Goodbye to the Leader of the Piece Movement

Chess master Bobby Fischer, one of the greatest chess players the world has ever seen, died today at the age of 64. At this point, no cause of death has been disclosed.

I will never forget those days in 1972, when Fischer faced off against Russian chess master Boris Spassky in Iceland and became America's first world chess champion.

Not long after Fischer's triumph, he published a book about playing chess. Titled "Bobby Fischer Teaches Chess," the book sought to teach chess players how to play like Fischer.

Of course, that was impossible. You were no more going to become the next Bobby Fischer by reading that book than you were going to learn to hit like Stan Musial from reading a book by the St. Louis Cardinals great.

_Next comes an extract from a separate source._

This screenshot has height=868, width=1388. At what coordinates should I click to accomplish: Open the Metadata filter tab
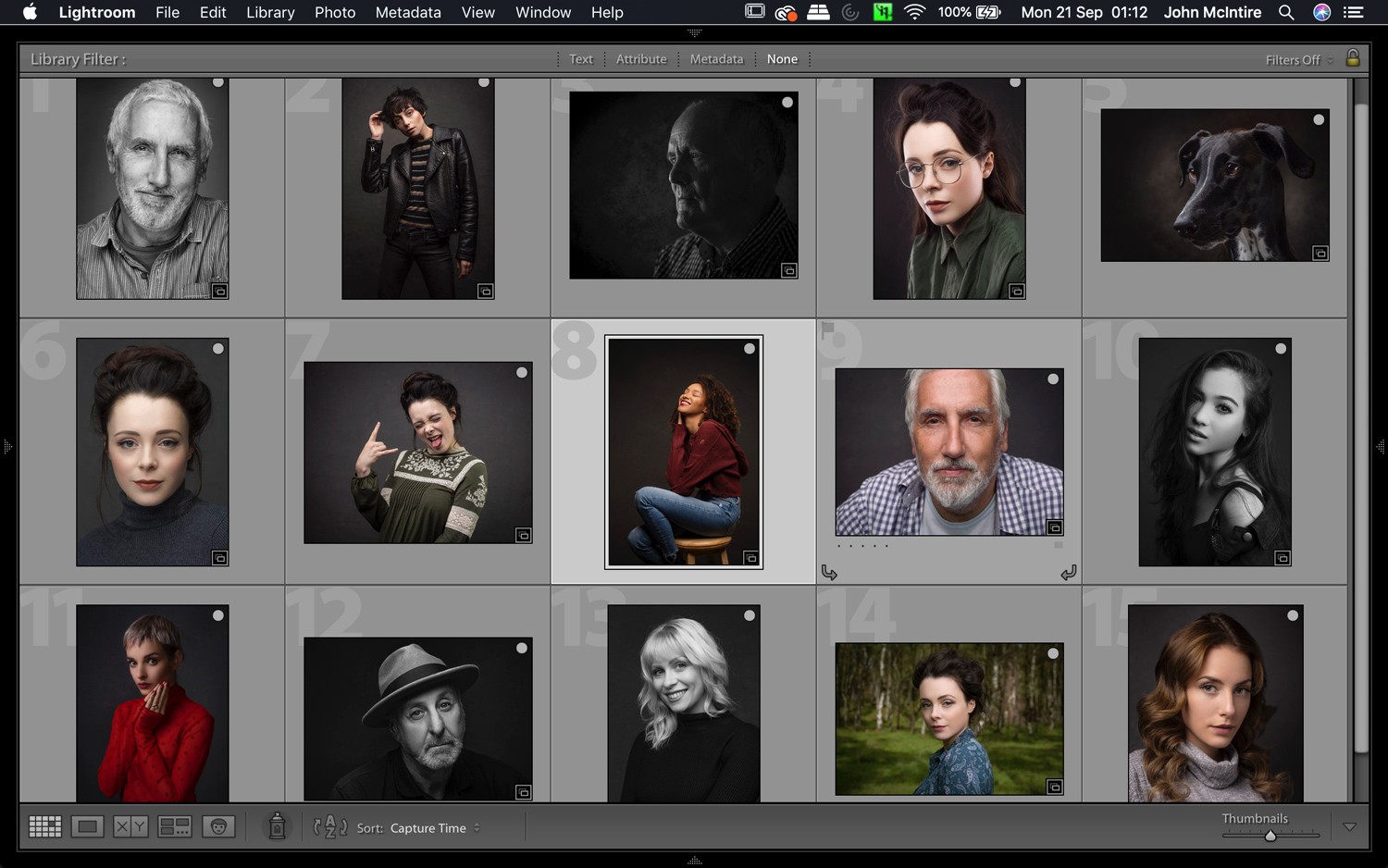716,58
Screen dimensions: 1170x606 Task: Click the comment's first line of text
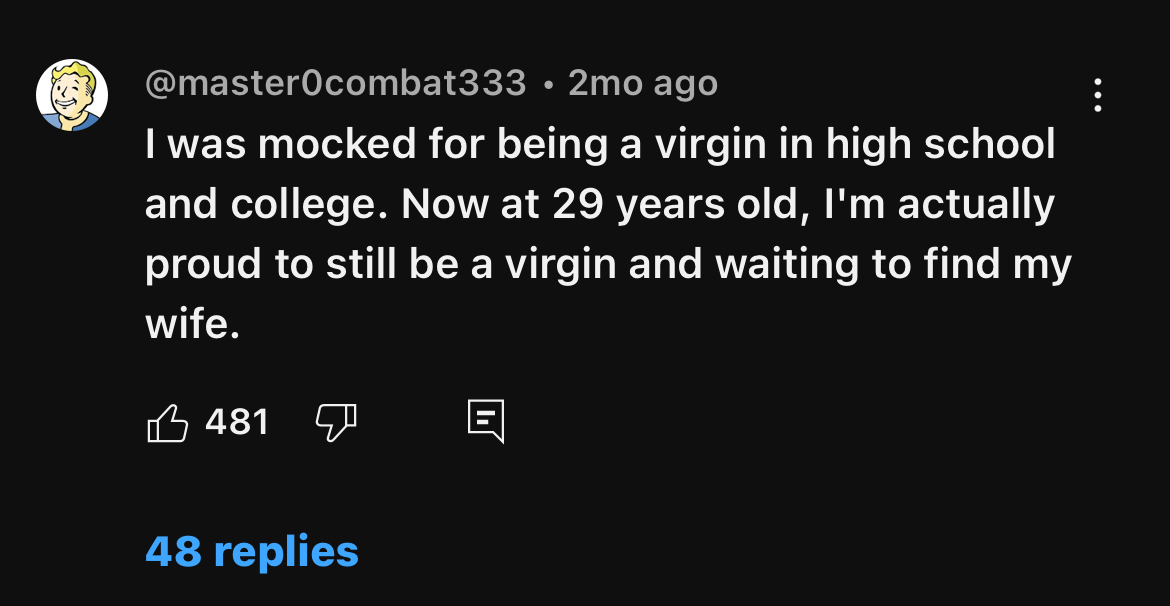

But every boy in my seventh grade class in 1973 (and even a few of the girls) had a dog-eared paperback copy of that book that he carried with him -- and I was no exception to the rule. Everyone was playing chess, and everyone wanted to be Bobby Fischer.

There's no doubt that chess became popular after Fischer won the world championship. Everywhere you looked in the early 1970s, you saw people, young and old, male and female, black and white, carrying miniature chess sets with them, always ready to play a game.

And Fischer was the leader of what I now like to call "the piece movement."

Fischer was a controversial individual, though. He was reclusive and mysterious, moving to Iceland, the scene of his triumph over Spassky, in 2005.

After the Sept. 11, 2001, terrorist attacks, Fischer allegedly told a Philippines radio station that reports of a plane hitting the Pentagon were "wonderful news." He also was quoted as saying the attacks had been provoked by American foreign policy.

And, despite having a mother who was Jewish, Fischer was known to be anti-Semitic.

Even the cause of his death is shrouded in mystery today.

But this afternoon, I'm not thinking about his political and social views. Or his self-imposed exile to Iceland.

Today, I remember the Bobby Fischer who was responsible for inspiring my friends and me to learn the game of chess and develop our strategic skills.

For that, I will always be grateful.